Aller Anfang ist leicht, weil alle so nett sind. Später sterben erst die genialsten Ideen, dann die sozialen Kontakte, dann der Glaube ans eigene kreative Talent, dann die Lust auf den Agenturjob als solchen. Noch später findet irgendwer irgendeine Idee ganz brauchbar, die Nachtschichten im Team sind schon ok, Pitchgewinne werden begossen, Pitchverluste auch. »Unsere Idee war trotzdem die coolste.« Und eigentlich sind wir alle eine große Familie. Heute zumindest. Prost!

Den Seinen gibt´s der Herr im Schlaf, unter der Dusche oder beim Waldbaden – glaubt die kreative Nachwuchskraft. Auf gar keinen Fall kommt ihr irgendeine gute Idee from Nine to Five im Großraumbüro. »Wieso nicht? Du lieferst, wo und wann die Idee gebraucht wird. Immer. Überall. Auf den Punkt. Genau das macht dich zum Profi,« sagt der Profi. Und überlegt still, wie lange er sich das noch antun will.
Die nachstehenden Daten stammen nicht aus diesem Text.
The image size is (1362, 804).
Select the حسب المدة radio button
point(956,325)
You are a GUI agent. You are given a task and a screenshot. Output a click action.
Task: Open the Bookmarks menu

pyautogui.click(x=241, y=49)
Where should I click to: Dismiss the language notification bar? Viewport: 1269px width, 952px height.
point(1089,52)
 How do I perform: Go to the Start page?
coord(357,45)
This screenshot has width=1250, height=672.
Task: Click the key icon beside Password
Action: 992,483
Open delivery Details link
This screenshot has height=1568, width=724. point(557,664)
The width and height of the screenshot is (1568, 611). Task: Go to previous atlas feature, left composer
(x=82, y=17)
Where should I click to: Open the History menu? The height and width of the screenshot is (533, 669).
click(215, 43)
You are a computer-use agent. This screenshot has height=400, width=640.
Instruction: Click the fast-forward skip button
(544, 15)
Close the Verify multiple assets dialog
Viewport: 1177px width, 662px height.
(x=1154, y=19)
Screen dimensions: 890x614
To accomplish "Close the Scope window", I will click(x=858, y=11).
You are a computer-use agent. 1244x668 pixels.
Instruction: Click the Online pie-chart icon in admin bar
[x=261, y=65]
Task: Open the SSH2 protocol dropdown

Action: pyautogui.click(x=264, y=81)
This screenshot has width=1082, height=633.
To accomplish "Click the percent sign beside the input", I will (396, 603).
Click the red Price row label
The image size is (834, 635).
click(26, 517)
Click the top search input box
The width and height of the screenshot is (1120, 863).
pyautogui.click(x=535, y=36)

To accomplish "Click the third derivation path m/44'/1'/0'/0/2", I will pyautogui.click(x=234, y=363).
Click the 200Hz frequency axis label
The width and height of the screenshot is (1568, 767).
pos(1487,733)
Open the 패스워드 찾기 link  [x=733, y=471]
Dummheit frisst, Intelligenz säuft, das Genie macht beides. Oder ist es einfach der Stress? Jedenfalls ist bei gefühlten 80 Prozent der kreativen Berufseinsteiger:innen im ersten Agenturjahr eine mehr oder minder deutliche Gewichtszunahme zu beobachten.

Ende gut, alle weg. Nach der Prüfung – lief ganz ok – muss die zertifizierte Kreativkraft erstmal dringend weit weg. Die Starken, bzw. die Genervtesten, gehen auf Weltreise, open end, kann man sich als Konzeptioner:in heute leisten. Die Schwachen, bzw. nicht ganz so Genervten, können einem der vielen Abwerbungsversuche nicht widerstehen – Gehaltssprung! – und landen in der Nachbar-Agentur. Die Nachdenklichen bewerben sich bei 200 NGOs, meist ohne Gehaltssprung, Hauptsache was Sinnvolleres. Die chronischen Selbstüberschätzer machen sich gleich mal selbstständig. Freiheit! Erstaunlicherweise kommen sofort reichlich Aufträge rein. So war’s. Vor Corona.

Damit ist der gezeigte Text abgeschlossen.